▸ INSTRUCTIONS TO FOLLOW: Please go through the data below and copy out each line containing the word "screenshot".

▸ EXCERPTED DATA:

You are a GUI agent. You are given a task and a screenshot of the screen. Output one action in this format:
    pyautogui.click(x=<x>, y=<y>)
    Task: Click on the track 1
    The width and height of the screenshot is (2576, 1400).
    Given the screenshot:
---
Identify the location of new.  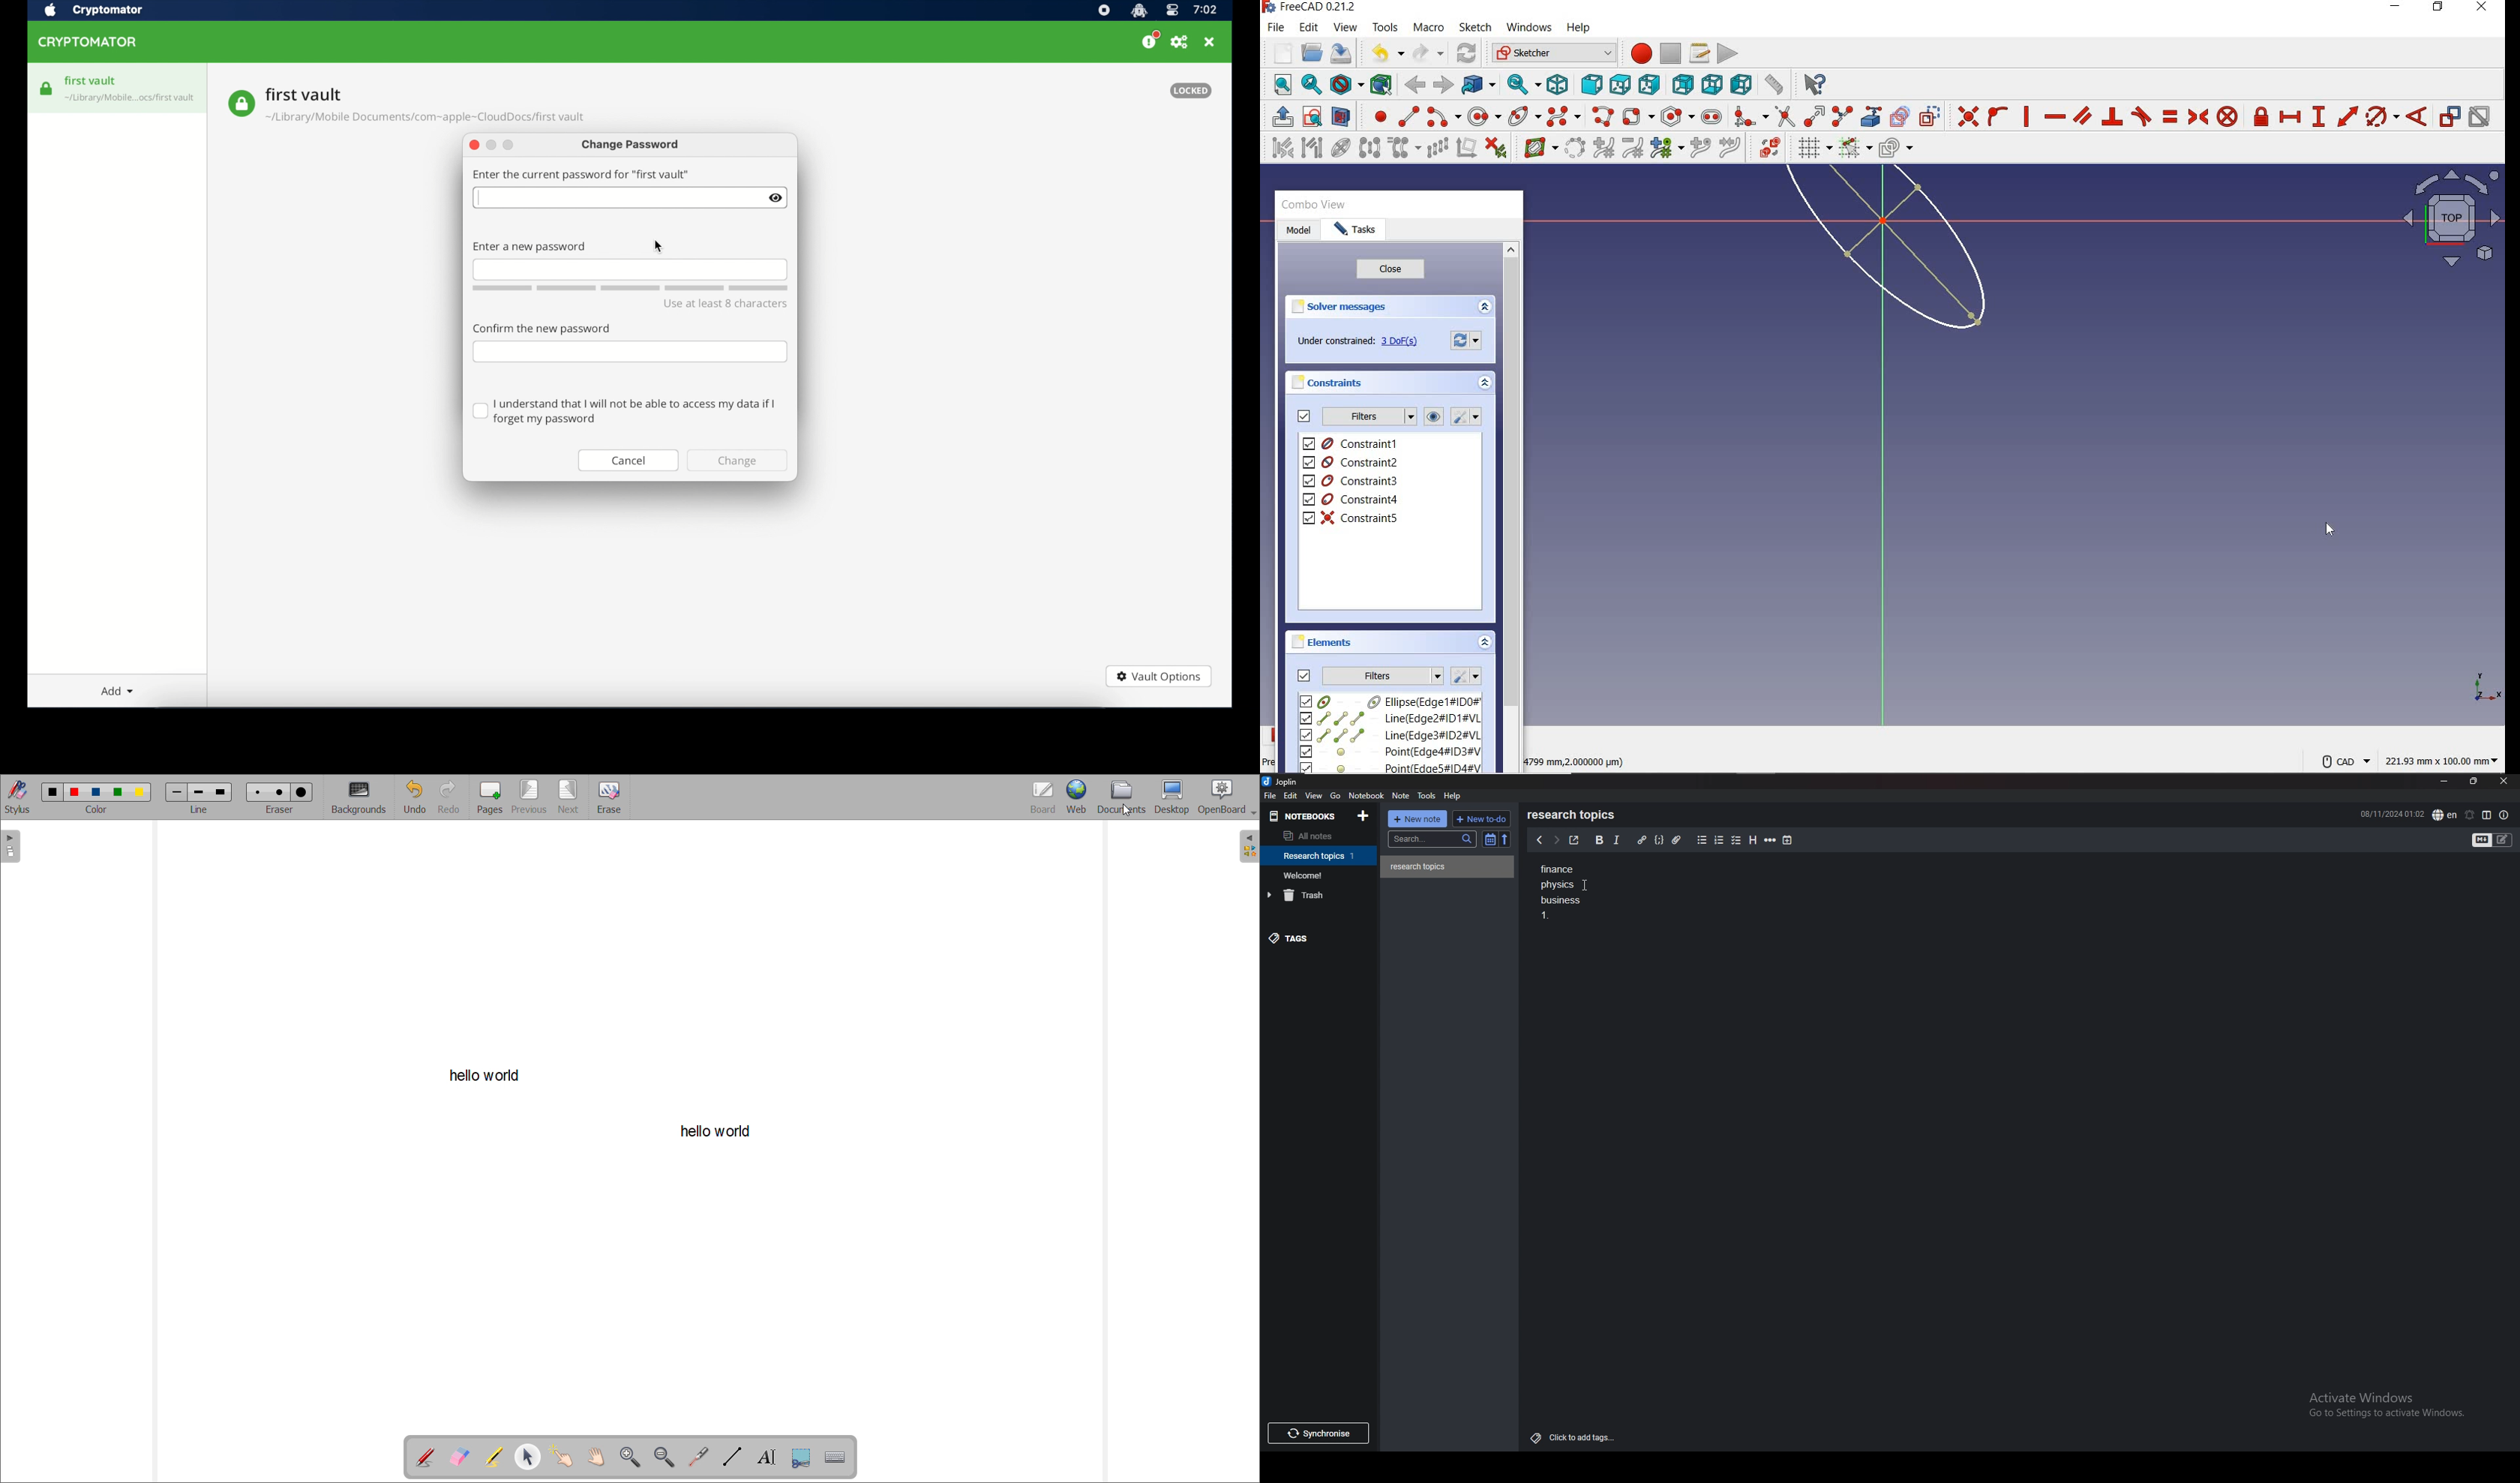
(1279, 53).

▸ WRITTEN RESPONSE:
You are a GUI agent. You are given a task and a screenshot of the screen. Output one action in this format:
    The width and height of the screenshot is (2576, 1400).
    Given the screenshot:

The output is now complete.